= Exercise instructions =
Below are records; say how many of their lines include the word "width", giving nothing but the number.

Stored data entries
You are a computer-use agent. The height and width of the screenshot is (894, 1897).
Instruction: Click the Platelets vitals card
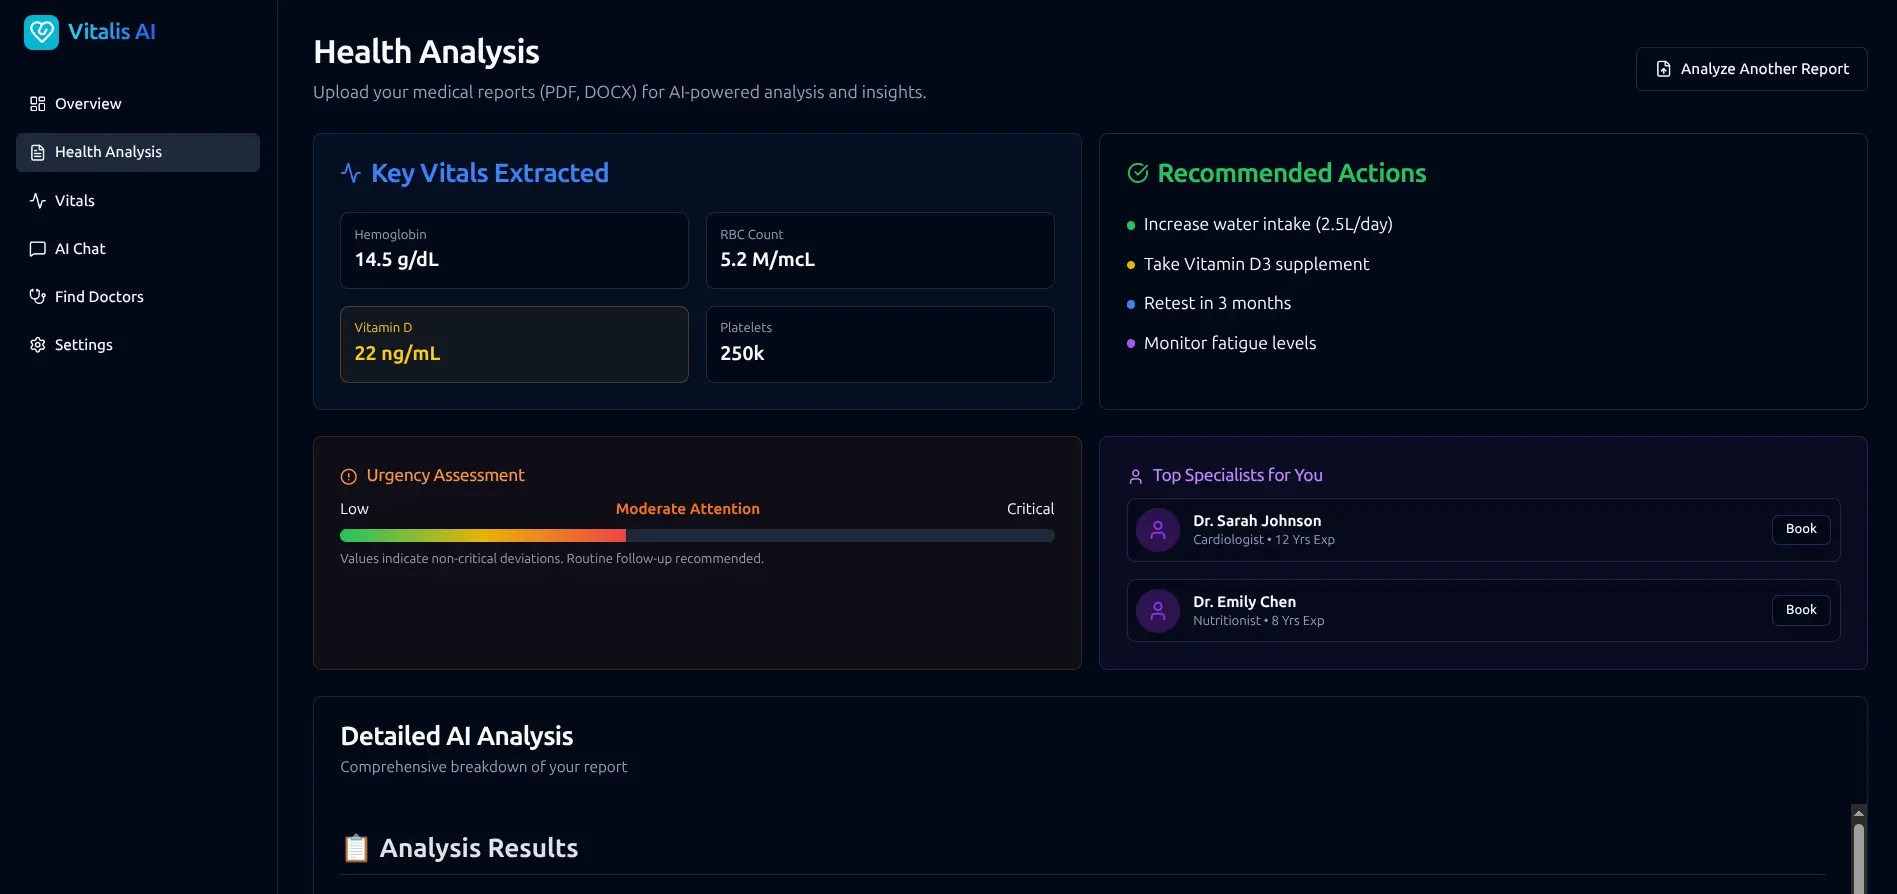[x=879, y=344]
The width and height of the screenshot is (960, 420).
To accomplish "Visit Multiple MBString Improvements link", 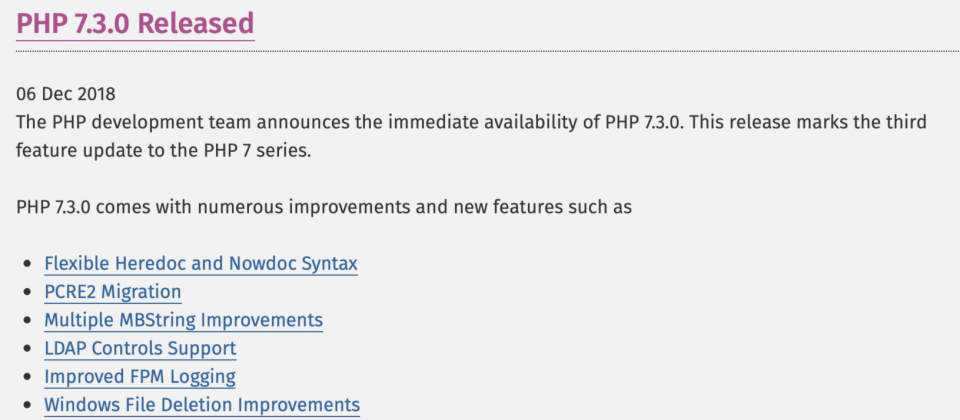I will 184,320.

= Exercise output =
2